**WORK TASK:** Repeat word for word the part of the passage below on Citi, JPMorgan and the M&A slump that runs from "Separately, these are" up to and including "of the decline.".

**EXCERPTED PASSAGE:**
+++

Raghavan wants to remedy that. He will now be competing against Diamandakis as he attempts this. Ironically, Diamandakis is now at Raghavan's own former employer - JPMorgan - where he will be well-placed to thwart these efforts. Dealogic says JPMorgan ranks first globally for leveraged loans and around second globally for financial sponsors this year. Diamandakis has gone to the better bank.
Raghavan's arrival may be the reason Diamandakis left Citi in the first place. Diamandakis had spent a decade at the US bank, and seemed happy doing deals with the likes of Apollo there. Then Raghavan arrived and cast aspersions on the success of Citi's sponsors business, which he said was floundering partly due to low appetite for the risk of financing leveraged deals. Raghavan subsequently parachuted-in a new co-head of Citi sponsors banking in the form of Ashu Khullar, a former corporate banker from India, and Diamandakis decided to disappear six weeks later. Now he's back; Citi may regret seeing him go.
Separately, these are not the finest times to be working in M&A. The Wall Street Journal reports that M&A deals are now at a 20-year low, at levels last seen in 2005.
The problems are legion: tariffs, geopolitical uncertainty, political uncertainty, high rates, and the emotional volatility of buyers and sellers amidst the volatility of everything else. "Emotion is driving a lot of this, it’s not logic,” Andrew Apfelberg, an M&A lawyer, tells the WSJ.
However, it's not entirely illogical. “One day we have tariffs, the next day we don’t... Private equity funds, lenders, attorneys, accountants, pick whoever — you didn’t know how to evaluate a target company anymore,” Apfelberg also says of the decline.

+++

**STORED DATA:**
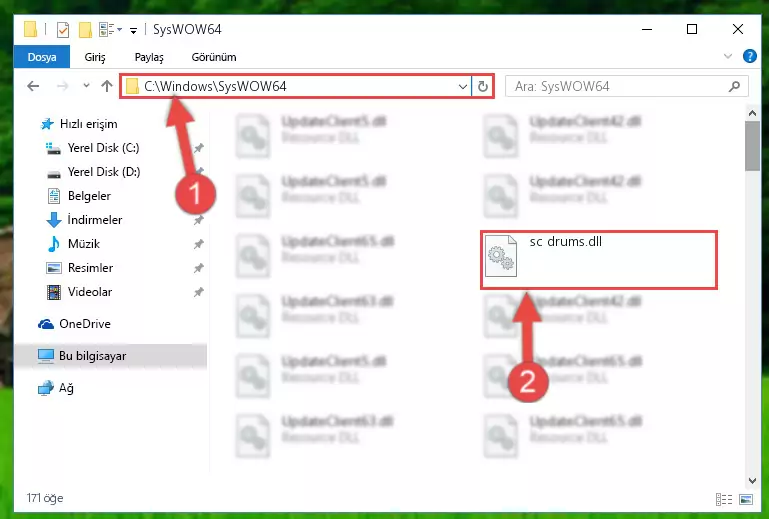Switch to the details view icon
Screen dimensions: 769x519
pyautogui.click(x=724, y=499)
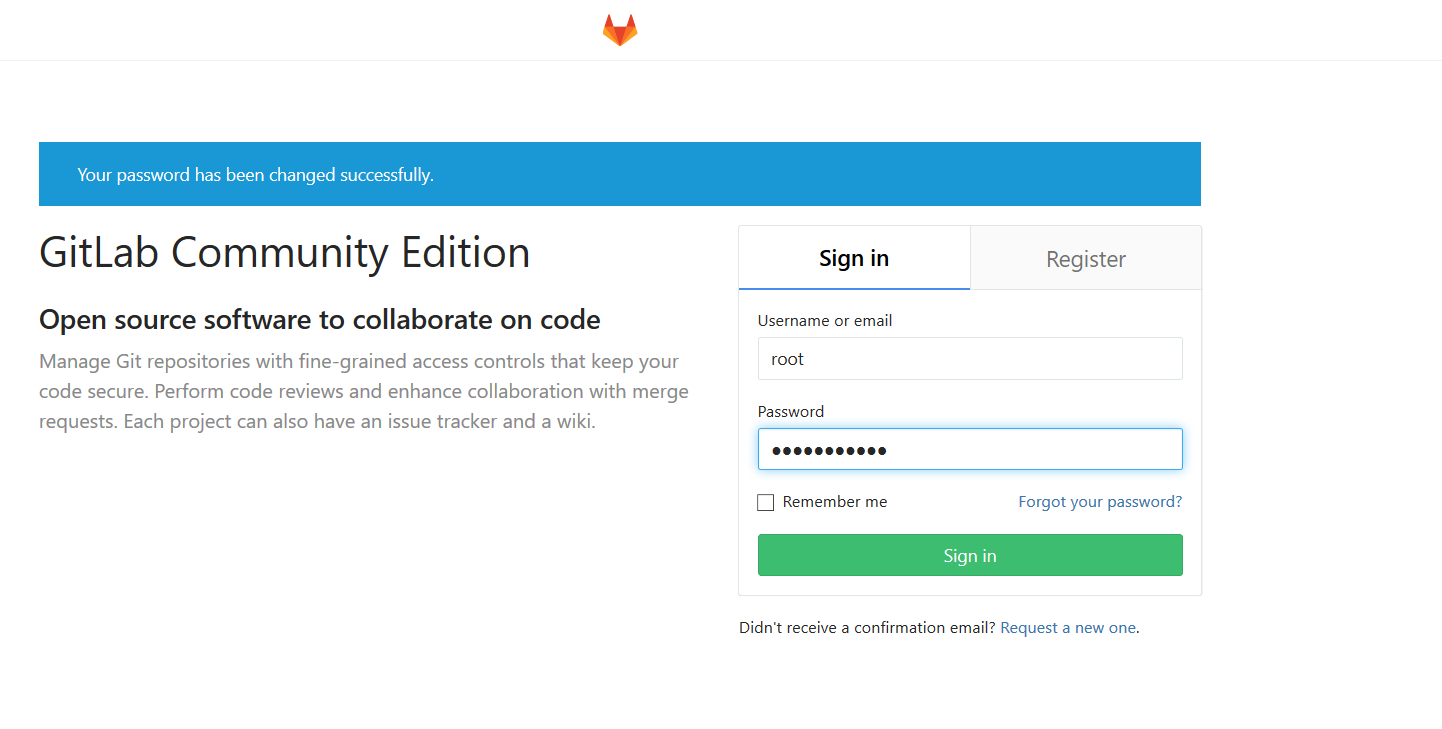Open the Forgot your password link
Viewport: 1442px width, 729px height.
pyautogui.click(x=1100, y=502)
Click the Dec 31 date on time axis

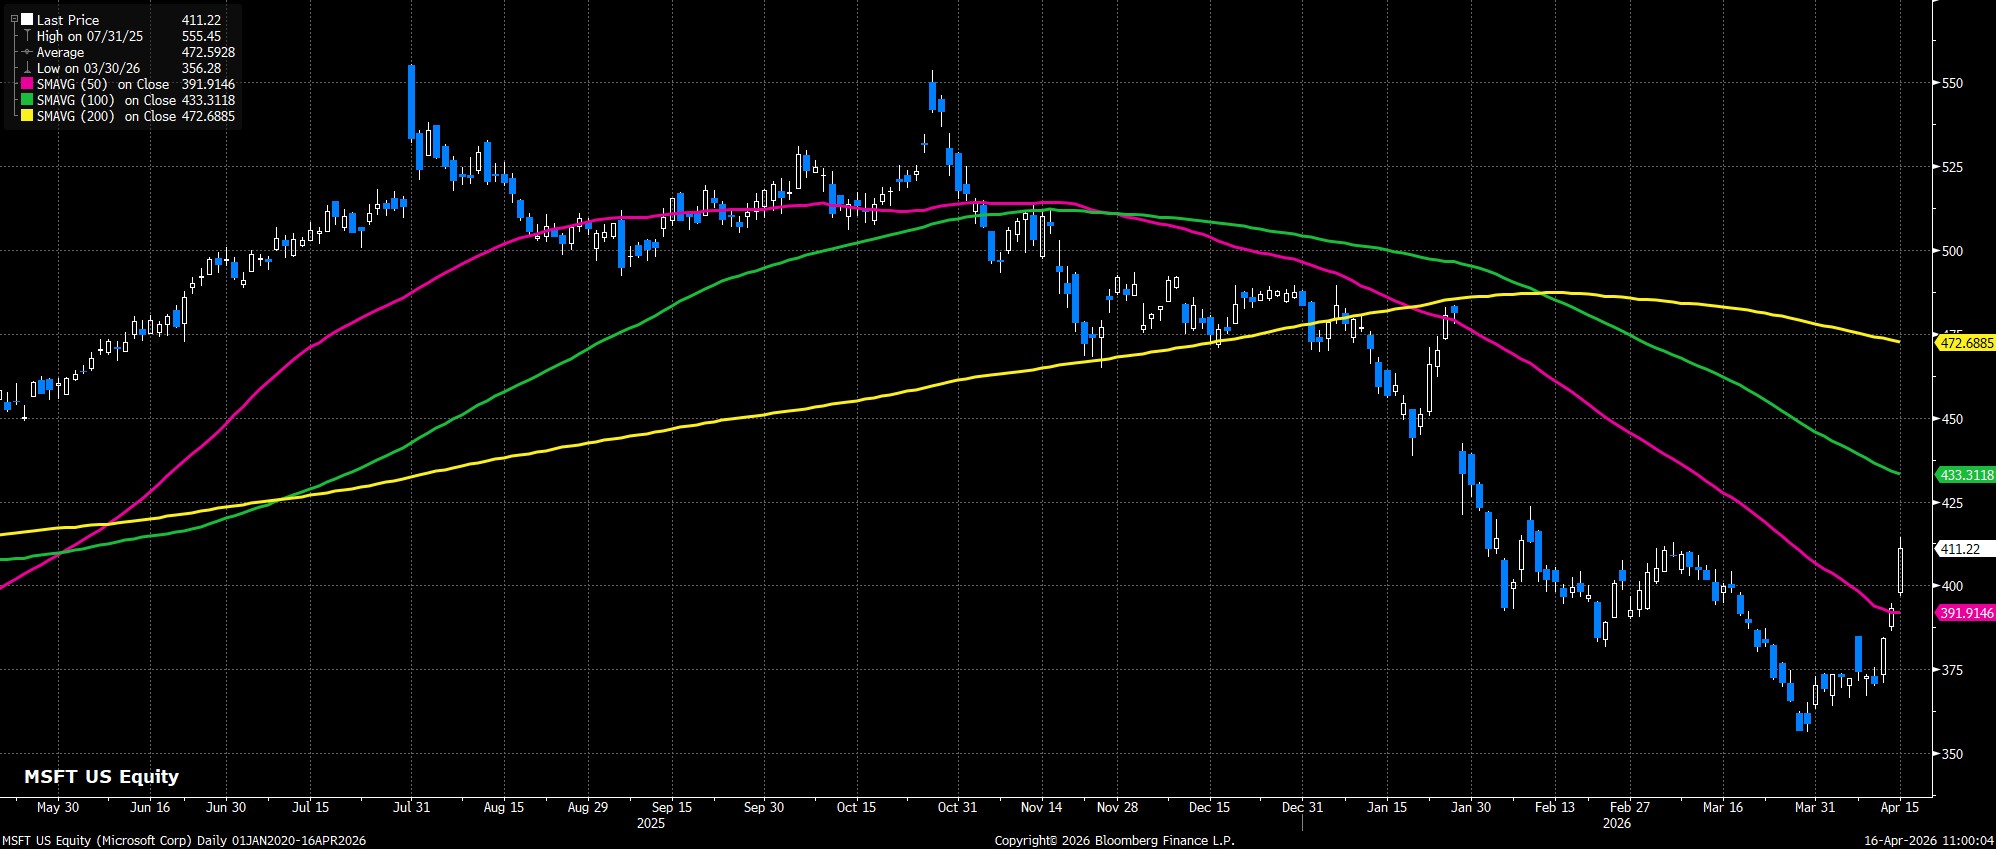point(1302,807)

+++

**EXERCISE RESPONSE:**
Separately, these are not the finest times to be working in M&A. The Wall Street Journal reports that M&A deals are now at a 20-year low, at levels last seen in 2005.
The problems are legion: tariffs, geopolitical uncertainty, political uncertainty, high rates, and the emotional volatility of buyers and sellers amidst the volatility of everything else. "Emotion is driving a lot of this, it’s not logic,” Andrew Apfelberg, an M&A lawyer, tells the WSJ.
However, it's not entirely illogical. “One day we have tariffs, the next day we don’t... Private equity funds, lenders, attorneys, accountants, pick whoever — you didn’t know how to evaluate a target company anymore,” Apfelberg also says of the decline.